Quant à la religion, qui est sans contredit le lien le plus puissant, son unité rencontrait ici un grand obstacle de la part du schisme grec. Toutefois, ces difficultés furent surmontées, puisque, à l’époque du premier partage de la Pologne, le catholicisme était dominant dans le royaume non seulement parmi les Polonais et les Lithuaniens, mais encore parmi les Russiens.

Reste la civilisation, compagne inséparable de la religion. Mais ici nous laisserons la parole à un auteur russe, dont le témoignage nous sera d’un grand secours :

La nationalité, dit M. Vladimir Bézobrazov[1], ne consiste pas seulement dans la communauté de sang ou d’origine ethnographique ; ce qui la constitue c’est le caractère moral, l’esprit et tout l’ensemble des éléments sociaux, dont le sang et la race ne sont qu’une partie. Cet esprit national qui donne une direction commune aux opinions et aux sentiments d’un peuple est parfois presque nul en regard d’autres conditions, comme cela a lieu, par exemple, en Alsace-Lorraine. Les habitants de ces provinces sont, de l’aveu commun des Français et des Allemands, tellement imprégnés de l’esprit national de la France, que toutes leurs sympathies sont pour elle et qu’elles n’ont que de la haine pour les Allemands.
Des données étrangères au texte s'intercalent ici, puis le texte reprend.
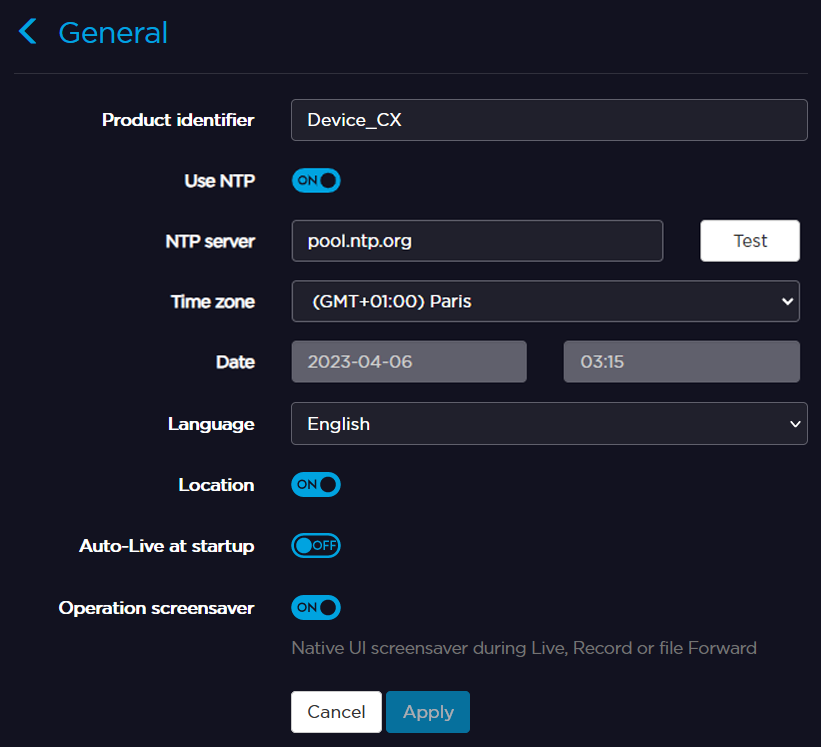Click the "NTP server" label text

[x=210, y=241]
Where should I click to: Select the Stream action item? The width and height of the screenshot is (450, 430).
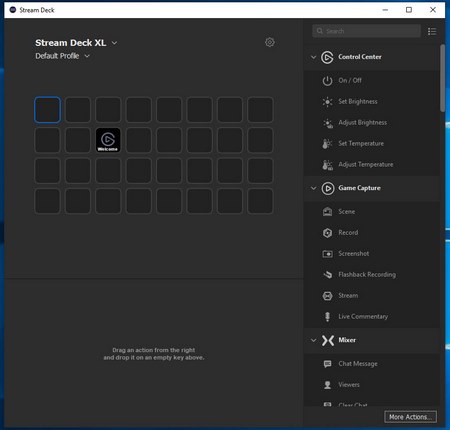372,296
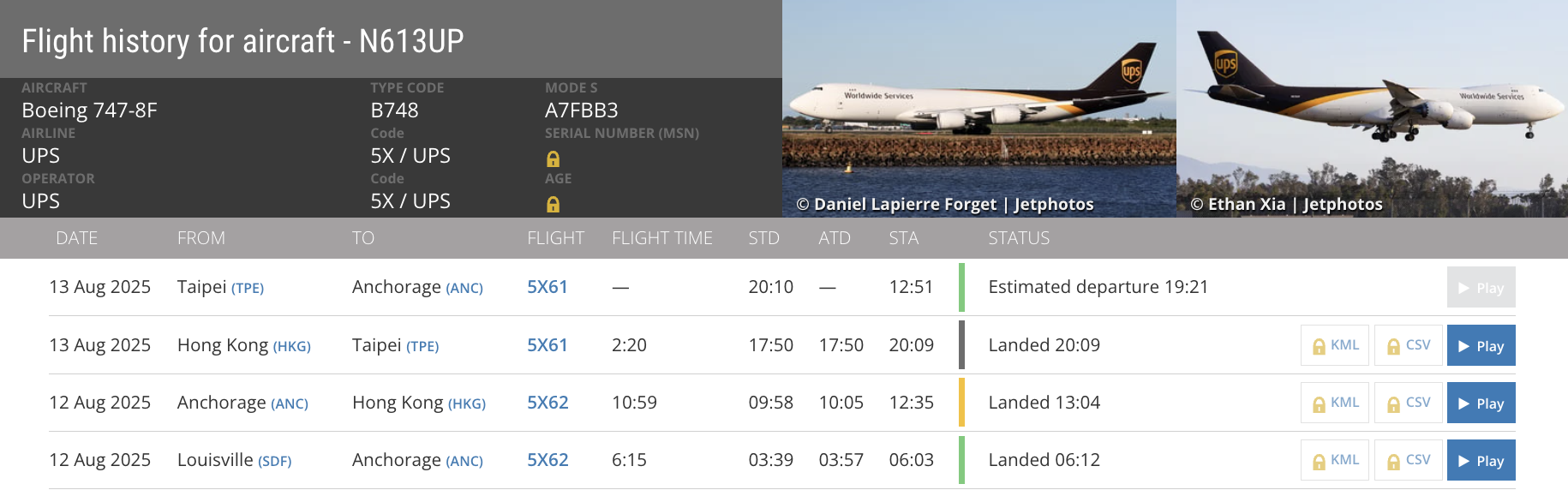Screen dimensions: 1568x490
Task: Open the TPE airport code link in the first row
Action: [248, 289]
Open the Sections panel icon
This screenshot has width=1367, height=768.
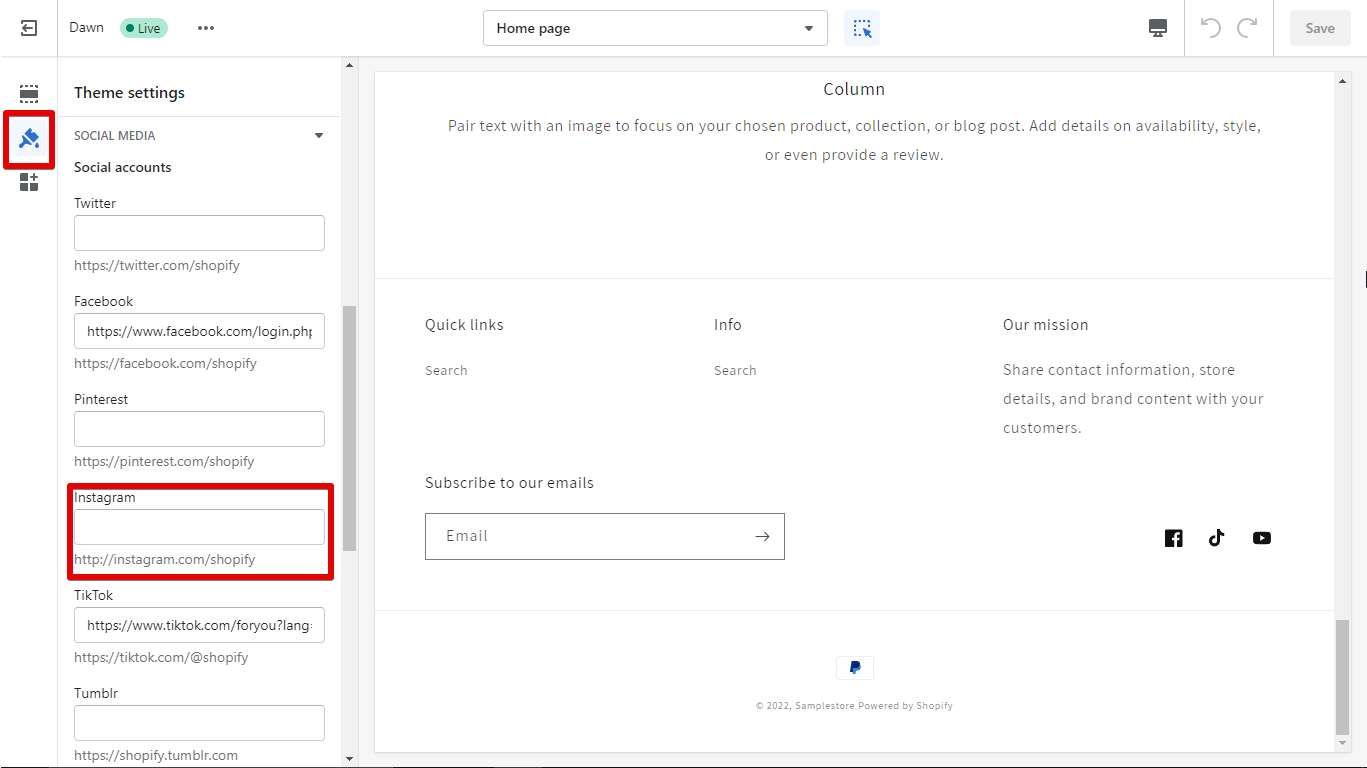tap(28, 93)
Aussi, les Allemands les plus exaltés sont-ils forcés d’avouer que la population de ces provinces ne pourra être dépouillée de l’écorce française qu’au prix des plus énergiques efforts de la part de la Prusse, et encore pas avant cinquante ans. Nous ne voulons pas examiner si, même d’ici à ce temps-là, la chose est réalisable ; nous demandons seulement de quel droit on fait subir de pareilles opérations chirurgicales à des centaines de milliers d’hommes ? Est-ce parce qu’il sied davantage à l’homme d’être allemand que français, ou bien parce que l’avenir appartient à la race germanique ? Est-ce parce qu’il faut profiter du temps favorable pour ramener au foyer paternel les enfants prodigues du germanisme, ou bien parce que la mémoire des ancêtres violemment transformés en Français demande vengeance ? Les patriotes teutons peuvent deviser de la sorte inter pocula, mais ce sont là des rêveries que l’ivresse du triomphe peut seule excuser. Dans notre siècle, où la fièvre

  1. Messager russe, mai 1873, p. 144 et suiv.